The unclean couldn’t come into the temple. And, today, we can simple miss the blessing that God allows us to worship Him and come into His presence, when we are unclean. And, when we think about this for a moment, we stop focusing upon others and what they are doing and the way they look, and realize that God has allowed us, as we are, to be with Him. Enough thinking like that, and we begin to feel pretty small and very humble. And, what should happen, is that from the bottom of our hearts, we reach upward and ask God to forgive us for being so unclean.
The unclean standing in the presence of the pure God can certainly have an impact upon our hearts. Remember the tax collector who went to the temple to pray? He beat his breast and asked God to forgive him. He understood the concept of the unclean standing in the presence of the clean. The Pharisee, standing nearby, missed this. He never saw God. He only saw this tax collector and he was so glad that he wasn’t like him. But, in truth, he was worse than he was. He was more unclean than he was.
So, a young man doesn’t get everything said just right in a prayer. He’s trying. The brother fumbles at the table talk. He’s trying. The song leader can’t get the song right. He’s trying. And, there we can sit, fuming, fussing and imperfect like everyone else.
Let us magnify His name together. That’s you and me. Give it our best, but even then, we are imperfect, reformed sinners, who are often unclean in the presence of His Holiness. I’m glad that the Lord invites us, includes us and wants us.
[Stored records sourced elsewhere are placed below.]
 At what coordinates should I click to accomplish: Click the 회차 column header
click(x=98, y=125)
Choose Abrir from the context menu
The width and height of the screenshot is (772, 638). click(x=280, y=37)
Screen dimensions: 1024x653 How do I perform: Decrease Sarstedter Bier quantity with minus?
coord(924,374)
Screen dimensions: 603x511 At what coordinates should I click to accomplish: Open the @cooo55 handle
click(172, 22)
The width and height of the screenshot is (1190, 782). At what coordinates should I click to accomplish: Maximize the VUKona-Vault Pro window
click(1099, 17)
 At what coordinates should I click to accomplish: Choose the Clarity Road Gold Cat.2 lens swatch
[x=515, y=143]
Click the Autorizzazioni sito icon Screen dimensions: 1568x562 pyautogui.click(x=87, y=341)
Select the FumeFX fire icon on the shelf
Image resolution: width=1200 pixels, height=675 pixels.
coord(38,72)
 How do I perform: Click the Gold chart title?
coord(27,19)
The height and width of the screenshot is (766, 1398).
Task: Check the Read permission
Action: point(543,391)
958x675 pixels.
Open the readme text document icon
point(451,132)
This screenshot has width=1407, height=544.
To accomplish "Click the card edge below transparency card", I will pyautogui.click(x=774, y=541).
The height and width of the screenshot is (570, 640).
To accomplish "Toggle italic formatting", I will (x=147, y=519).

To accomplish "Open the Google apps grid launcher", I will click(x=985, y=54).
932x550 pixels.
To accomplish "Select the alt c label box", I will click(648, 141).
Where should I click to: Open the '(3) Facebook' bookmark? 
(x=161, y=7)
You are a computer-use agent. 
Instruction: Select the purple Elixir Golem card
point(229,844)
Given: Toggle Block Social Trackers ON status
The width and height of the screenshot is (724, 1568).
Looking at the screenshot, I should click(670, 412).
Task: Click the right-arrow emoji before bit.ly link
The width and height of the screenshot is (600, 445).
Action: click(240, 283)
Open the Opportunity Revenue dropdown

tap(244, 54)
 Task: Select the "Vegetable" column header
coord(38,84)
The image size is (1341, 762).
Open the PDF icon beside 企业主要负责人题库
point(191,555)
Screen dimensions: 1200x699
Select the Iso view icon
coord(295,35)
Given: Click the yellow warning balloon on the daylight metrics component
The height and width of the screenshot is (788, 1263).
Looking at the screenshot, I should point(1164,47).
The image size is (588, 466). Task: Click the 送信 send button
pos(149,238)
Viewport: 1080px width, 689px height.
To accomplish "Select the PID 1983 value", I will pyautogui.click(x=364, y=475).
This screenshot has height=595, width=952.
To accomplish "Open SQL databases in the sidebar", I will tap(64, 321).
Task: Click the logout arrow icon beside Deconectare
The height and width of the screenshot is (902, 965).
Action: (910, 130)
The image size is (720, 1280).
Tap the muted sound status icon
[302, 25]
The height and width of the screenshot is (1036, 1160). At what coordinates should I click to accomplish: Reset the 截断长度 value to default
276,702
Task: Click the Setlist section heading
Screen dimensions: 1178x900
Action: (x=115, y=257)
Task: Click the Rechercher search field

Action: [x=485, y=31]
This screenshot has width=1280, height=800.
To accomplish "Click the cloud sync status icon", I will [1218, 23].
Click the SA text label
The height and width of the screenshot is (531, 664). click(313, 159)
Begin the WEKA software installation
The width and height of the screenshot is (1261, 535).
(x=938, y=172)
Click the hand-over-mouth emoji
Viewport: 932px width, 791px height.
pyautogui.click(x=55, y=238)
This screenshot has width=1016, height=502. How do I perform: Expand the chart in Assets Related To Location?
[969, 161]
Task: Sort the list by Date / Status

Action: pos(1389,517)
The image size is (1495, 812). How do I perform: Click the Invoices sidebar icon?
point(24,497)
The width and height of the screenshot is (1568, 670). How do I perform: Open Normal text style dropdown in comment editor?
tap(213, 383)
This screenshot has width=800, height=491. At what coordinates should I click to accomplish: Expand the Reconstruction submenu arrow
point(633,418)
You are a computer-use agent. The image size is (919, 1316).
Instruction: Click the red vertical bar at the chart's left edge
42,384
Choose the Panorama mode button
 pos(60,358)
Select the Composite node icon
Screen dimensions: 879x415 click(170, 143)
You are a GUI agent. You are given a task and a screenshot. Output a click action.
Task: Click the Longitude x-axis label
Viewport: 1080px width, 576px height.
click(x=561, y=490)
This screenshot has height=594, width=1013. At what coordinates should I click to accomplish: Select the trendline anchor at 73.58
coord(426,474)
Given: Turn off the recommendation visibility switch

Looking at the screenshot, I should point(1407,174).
Light years ago, when I was in a preacher training program, one of the members in the congregation was involved in a serious car accident. I was mowing the yard when I found out about this. I went straight to the hospital. The person was in ICU. I told them I was a preacher. They looked at me and wouldn’t let me in. Frustrated, I went home and put on a suit and returned to the hospital. They let me in. Aren’t you glad God doesn’t do that for us? We may frown at others, and look at each other with a stinky eye, but God welcomes us.
It is a joy to worship the Lord together!